Brown considers Youngstown council president position
YOUNGSTOWN
Today is the last city council meeting for Jay Williams as mayor, Charles Sammarone as council president, and possibly Jamael Tito Brown as 3rd Ward councilman.
Brown, who is running unopposed in the November general election for a second four-year term as councilman, said he’s “leaning” toward replacing Sammarone as council president. It’s a departure from his July 6 statements to The Vindicator that filling the rest of the council president’s term, which expires Dec. 31, 2013, didn’t interest him.
“I wasn’t interested then, but I’ve had time to think about it and talk to other people, including other members of council,” Brown said. “I’m not totally all in because I’m concerned about my ward and my successor.”
If Brown gives up his seat and position on city council to become president, the Mahoning County Democratic precinct committee members in the 3rd Ward would elect his successor.
Brown said council members want one of their own to serve as president who “understands the direction we’re going in and what we’re doing, particularly with a new administration.”
Williams is resigning Aug. 1 to become the exec-utive director of the U.S. Department of Labor’s Office of Recovery for Auto Communities and Workers in the President Barack Obama Administration.
The city charter calls for the council president to automatically become mayor if the latter resigns. It also calls for the council president pro tem to automatically be named council president.
Councilman John R. Swierz, D-7th, will resign as president pro tem Thursday because he’s not interested in being president.
For Brown to become president, he’d have to be elected president pro tem by council and would then automatically become president.
Williams, who starts his new job Aug. 8, said he’s a “little melancholy” about today’s being his last council meeting as mayor.
At Wednesday’s meeting, council will consider legislation proposed by Williams to put a charter amendment on the November ballot to provide bonus points on entry-level civil-service tests to residents of the city.
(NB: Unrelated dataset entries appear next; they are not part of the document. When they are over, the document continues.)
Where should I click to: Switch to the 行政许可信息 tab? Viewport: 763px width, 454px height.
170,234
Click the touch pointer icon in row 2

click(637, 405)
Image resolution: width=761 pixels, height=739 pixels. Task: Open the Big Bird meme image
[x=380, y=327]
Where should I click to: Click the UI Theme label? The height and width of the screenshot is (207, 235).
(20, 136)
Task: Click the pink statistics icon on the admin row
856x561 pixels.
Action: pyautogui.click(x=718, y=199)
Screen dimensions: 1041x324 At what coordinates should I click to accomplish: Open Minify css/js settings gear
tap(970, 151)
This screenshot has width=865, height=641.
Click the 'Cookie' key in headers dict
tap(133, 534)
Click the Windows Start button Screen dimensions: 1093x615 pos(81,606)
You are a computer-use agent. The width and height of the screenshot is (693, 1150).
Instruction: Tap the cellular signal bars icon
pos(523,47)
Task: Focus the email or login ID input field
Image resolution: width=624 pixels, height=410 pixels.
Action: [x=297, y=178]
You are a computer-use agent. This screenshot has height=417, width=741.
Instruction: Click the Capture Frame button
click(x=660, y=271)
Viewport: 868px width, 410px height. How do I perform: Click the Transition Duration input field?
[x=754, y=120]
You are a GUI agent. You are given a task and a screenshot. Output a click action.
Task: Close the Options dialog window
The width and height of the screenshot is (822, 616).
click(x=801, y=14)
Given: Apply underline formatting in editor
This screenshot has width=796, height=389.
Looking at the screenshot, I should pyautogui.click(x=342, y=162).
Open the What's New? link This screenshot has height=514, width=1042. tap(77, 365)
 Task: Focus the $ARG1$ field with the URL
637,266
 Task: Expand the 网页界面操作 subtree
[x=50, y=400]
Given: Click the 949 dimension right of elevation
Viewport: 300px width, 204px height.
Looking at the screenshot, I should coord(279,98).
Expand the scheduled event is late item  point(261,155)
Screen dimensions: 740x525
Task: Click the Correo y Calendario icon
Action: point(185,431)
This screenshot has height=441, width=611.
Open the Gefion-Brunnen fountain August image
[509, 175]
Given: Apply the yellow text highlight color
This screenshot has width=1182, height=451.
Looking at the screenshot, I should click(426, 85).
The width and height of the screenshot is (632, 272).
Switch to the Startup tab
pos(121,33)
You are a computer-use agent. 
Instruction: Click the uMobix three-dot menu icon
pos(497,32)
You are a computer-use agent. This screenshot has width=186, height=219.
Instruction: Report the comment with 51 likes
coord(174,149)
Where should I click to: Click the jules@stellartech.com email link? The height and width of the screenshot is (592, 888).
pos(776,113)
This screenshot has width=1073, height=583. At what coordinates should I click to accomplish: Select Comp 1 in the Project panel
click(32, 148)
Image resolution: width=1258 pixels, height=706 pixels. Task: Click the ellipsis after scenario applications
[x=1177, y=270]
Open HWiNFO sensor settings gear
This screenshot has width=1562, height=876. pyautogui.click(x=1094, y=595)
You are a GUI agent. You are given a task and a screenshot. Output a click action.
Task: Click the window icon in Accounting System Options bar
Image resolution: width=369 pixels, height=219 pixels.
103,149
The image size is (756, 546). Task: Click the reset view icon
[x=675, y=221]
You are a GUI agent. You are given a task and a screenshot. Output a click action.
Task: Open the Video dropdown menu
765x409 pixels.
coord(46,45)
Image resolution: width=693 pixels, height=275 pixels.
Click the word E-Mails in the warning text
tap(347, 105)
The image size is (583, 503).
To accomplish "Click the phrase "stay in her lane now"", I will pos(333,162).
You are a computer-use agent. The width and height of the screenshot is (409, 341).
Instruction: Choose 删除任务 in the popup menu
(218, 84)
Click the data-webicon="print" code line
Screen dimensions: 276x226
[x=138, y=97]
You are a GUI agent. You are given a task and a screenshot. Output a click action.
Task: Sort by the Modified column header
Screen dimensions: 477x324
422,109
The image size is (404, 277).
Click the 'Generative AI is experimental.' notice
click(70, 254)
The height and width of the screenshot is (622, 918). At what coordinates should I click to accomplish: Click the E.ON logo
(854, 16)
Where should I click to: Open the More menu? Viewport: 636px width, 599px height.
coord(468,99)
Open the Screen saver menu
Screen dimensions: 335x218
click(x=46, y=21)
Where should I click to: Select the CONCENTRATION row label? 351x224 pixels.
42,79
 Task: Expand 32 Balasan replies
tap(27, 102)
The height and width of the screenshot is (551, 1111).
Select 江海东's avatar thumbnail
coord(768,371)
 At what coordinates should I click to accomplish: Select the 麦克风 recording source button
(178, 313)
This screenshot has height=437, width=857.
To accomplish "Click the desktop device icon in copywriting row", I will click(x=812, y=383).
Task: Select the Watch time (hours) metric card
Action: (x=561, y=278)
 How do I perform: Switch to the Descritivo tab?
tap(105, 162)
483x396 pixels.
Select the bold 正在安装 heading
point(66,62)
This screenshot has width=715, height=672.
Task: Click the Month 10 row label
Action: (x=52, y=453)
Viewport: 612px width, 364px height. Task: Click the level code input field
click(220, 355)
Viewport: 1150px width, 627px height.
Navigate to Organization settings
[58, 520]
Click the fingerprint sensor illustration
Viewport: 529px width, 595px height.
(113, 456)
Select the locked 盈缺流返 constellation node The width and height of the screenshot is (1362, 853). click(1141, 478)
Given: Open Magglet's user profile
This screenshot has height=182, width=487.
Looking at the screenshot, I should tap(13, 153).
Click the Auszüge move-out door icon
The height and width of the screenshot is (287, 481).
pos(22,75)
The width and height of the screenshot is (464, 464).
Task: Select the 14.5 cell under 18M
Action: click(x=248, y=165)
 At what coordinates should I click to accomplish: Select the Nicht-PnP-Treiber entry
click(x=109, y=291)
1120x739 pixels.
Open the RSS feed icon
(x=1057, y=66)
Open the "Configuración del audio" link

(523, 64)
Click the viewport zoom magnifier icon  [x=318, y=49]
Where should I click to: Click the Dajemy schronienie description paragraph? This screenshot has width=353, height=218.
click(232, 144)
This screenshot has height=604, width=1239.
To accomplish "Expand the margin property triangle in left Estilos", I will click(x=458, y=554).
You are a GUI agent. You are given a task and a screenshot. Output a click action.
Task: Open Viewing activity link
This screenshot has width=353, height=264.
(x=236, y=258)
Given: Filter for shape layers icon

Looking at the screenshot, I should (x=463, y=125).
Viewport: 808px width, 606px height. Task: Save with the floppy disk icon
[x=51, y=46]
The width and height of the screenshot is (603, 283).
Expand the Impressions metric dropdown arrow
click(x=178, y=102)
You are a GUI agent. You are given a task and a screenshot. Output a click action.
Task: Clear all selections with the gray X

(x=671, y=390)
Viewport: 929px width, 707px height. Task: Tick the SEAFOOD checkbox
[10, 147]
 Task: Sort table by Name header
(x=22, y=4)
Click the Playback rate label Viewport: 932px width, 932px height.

The proposal, if approved by voters, would give city residents an additional credit of 15 percent of their total grade on the tests.
Williams had wanted to create a charter-review commission to consider this proposal and other potential changes to the city charter.
Instead, the city is bypassing a commission because there isn’t enough time to create one to get this civil-service proposal on the November ballot, Williams said.
“It’s noncontroversial and is a generally approved concept,” he said of the civil-service proposal. “I didn’t want to create a committee as I’m leaving” office.
Council also will consider legislation today permitting the city to borrow money for one year to pay the interest — about $650,000 — on the money it borrowed in 2005 to help fund the construction of the Covelli Centre.
The city must make its first principal payment, in the amount of $375,000, by Sept. 2 under state law.
It will borrow the money to cover the interest on the remaining $11,625,000 by Sept. 8, said Finance Director David Bozanich.
Meanwhile, city officials have discussed a proposal with Centerplate, the food-and-beverage vendor at the Covelli Centre, to replace the company with an in-house operation run by JAC Management, which runs the facility’s day-to-day operations, and SMG, its management consultant, Bozanich said.
“We have not reached a final conclusion,” he said.